• Updated 2023-07-12: Hello, Guest! Welcome back, and be sure to check out this follow-up post about our outage a week or so ago.

Quadra 630 PATA: Slave Capable?

Elfen

Well-known member
Because the IDE controller on the 68k Macs doesn't implement master/slave.  As has been covered multiple times in this thread.
That's a given. I'm more towards to the question of 'at what board meeting was this decided and why?'

 

Elfen

Well-known member
I think CF is a whole other can of worms, but it's related to a bigger problem with the onboard ATA controller.

I'm going to open a separate "CF As A HD" thread on the hack section since it it going to lead away from this discussion of the Q630 PATA. This way we can cover more machines and not just the Q630.

 

Floofies

Maker of Logos
Well alrighty then.

Anybody know of standalone PATA RAID hardware that supports PIO? I know there's internal expansion cards out there, but what about something that operates by itself in a box (save for plugging into an ATA socket for data)?

 

Cory5412

Daring Pioneer of the Future
Staff member
To add about the blue-and-white G3 and the Power Macintosh G4:

The original B&W G3 does "support" slave drives, but it's often recommended against because it works poorly. The best way to put it is that the second revision of the board "improves" slave drive support and removes an error that could cause corruption if you had a slave drive.

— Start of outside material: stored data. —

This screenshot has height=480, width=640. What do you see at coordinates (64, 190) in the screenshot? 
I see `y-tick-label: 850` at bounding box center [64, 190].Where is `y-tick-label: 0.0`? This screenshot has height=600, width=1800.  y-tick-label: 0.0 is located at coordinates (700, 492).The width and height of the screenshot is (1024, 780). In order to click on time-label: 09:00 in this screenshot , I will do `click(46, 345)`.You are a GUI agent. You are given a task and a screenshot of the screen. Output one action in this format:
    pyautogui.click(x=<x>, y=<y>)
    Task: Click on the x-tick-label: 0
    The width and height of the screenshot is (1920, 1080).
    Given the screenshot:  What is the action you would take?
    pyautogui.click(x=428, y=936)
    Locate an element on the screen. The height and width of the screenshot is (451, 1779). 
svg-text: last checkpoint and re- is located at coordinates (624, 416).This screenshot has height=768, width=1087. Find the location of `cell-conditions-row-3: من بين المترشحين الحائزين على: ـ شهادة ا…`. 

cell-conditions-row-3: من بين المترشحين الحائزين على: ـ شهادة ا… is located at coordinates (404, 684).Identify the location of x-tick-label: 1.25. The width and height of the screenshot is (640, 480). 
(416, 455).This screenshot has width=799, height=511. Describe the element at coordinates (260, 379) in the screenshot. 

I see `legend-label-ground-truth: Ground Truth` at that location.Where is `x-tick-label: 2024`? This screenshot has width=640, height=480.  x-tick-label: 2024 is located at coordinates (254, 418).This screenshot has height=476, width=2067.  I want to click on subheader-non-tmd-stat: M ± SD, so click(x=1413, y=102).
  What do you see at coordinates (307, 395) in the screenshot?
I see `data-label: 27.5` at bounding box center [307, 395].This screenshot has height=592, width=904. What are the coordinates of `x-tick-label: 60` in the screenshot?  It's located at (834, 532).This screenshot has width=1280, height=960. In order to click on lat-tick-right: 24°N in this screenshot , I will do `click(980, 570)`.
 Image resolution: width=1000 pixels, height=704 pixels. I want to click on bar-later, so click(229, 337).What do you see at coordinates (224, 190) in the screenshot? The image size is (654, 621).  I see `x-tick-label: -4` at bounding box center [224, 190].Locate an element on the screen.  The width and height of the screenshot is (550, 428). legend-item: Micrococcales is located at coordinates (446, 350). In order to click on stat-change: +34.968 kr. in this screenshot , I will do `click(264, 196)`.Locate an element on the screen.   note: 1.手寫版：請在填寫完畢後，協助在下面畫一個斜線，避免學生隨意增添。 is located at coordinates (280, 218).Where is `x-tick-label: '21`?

I've never been able to find any reference to any Power Macintosh G4 not supporting slave drive operation, and in fact, my Yikes! G4 board happily ran two IDE devices on each of its onboard IDE channels with no troubles whatsoever.

 

johnklos

Well-known member
There are a good number of hardware mirroring options out there. They're all SATA these days, but a SATA to IDE adapter is less than $10 USD. I use several - for smaller machines I have the kind that mirrors two 2.5" SATA drives, and for larger I have the kind that mirrors two 3.5". The mirroring 2.5" are great - they fit in the same space as a single 3.5" hard drive.

They even work great with SCSI-IDE and SCSI-SATA adapters.